Normalize the offset for endianess before checking
if the store cover the load in ForwardStoreValueToDirectLoad.
Without this we missed out on some optimizations for big
endian targets. If for example having a 4 bytes store followed
by a 1 byte load, loading the least significant byte from the
store, the STCoversLD check would fail (see @test4 in
test/CodeGen/AArch64/load-store-forwarding.ll).
This patch also fixes a problem seen in an out-of-tree target.
The target has i40 as a legal type, it is big endian,
and the StoreSize for i40 is 48 bits.
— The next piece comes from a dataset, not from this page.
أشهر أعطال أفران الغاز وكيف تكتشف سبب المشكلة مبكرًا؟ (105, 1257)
So when normalizing
the offset for endianess we need to take the StoreSize into
account (assuming that padding added when storing into
a larger StoreSize always is added at the most significant
end).
@niravd do you remember why we have the check (Offset * 8 <= LDMemType.getSizeInBits()) here?
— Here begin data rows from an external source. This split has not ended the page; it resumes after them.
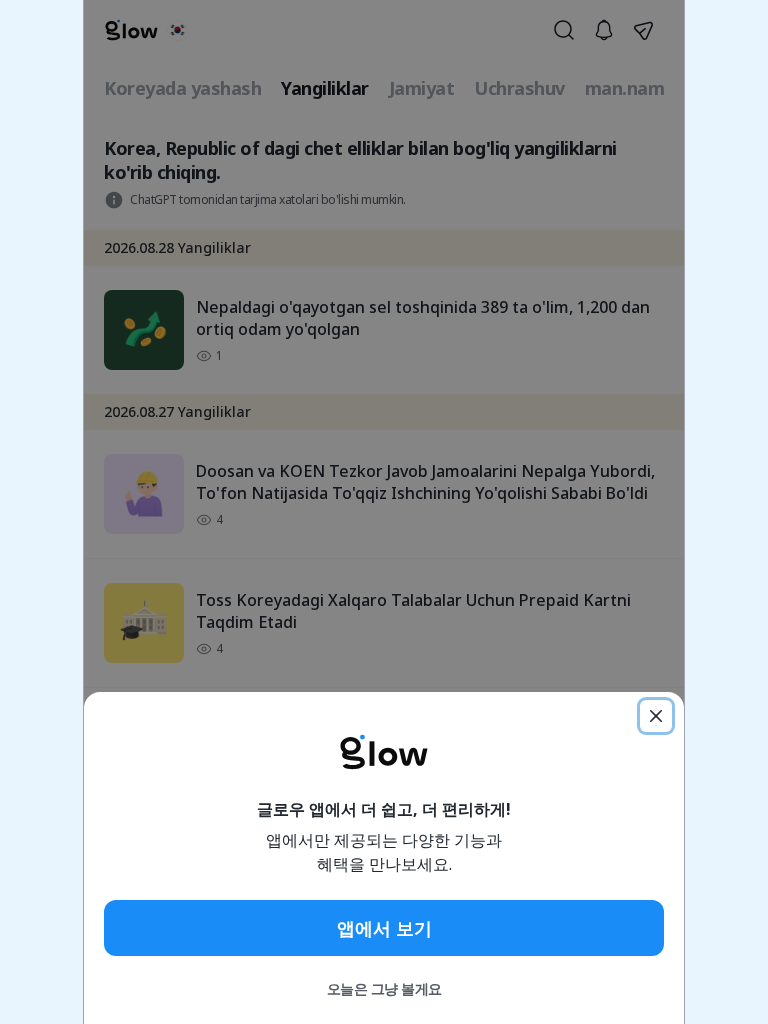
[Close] (656, 716)
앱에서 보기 (384, 928)
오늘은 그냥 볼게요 (384, 988)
From my point of view it looks wrong. Maybe it is supposed to be (Offset * 8 <= STMemType.getSizeInBits()), i.e. checking that the load starts before the last bit written by the store. But then I guess it is enough to check
(Offset >= 0) && (Offset * 8 + LDMemType.getSizeInBits() <= STMemType.getSizeInBits()) or are we trying to catch some special case when we get overflow in the int64_t?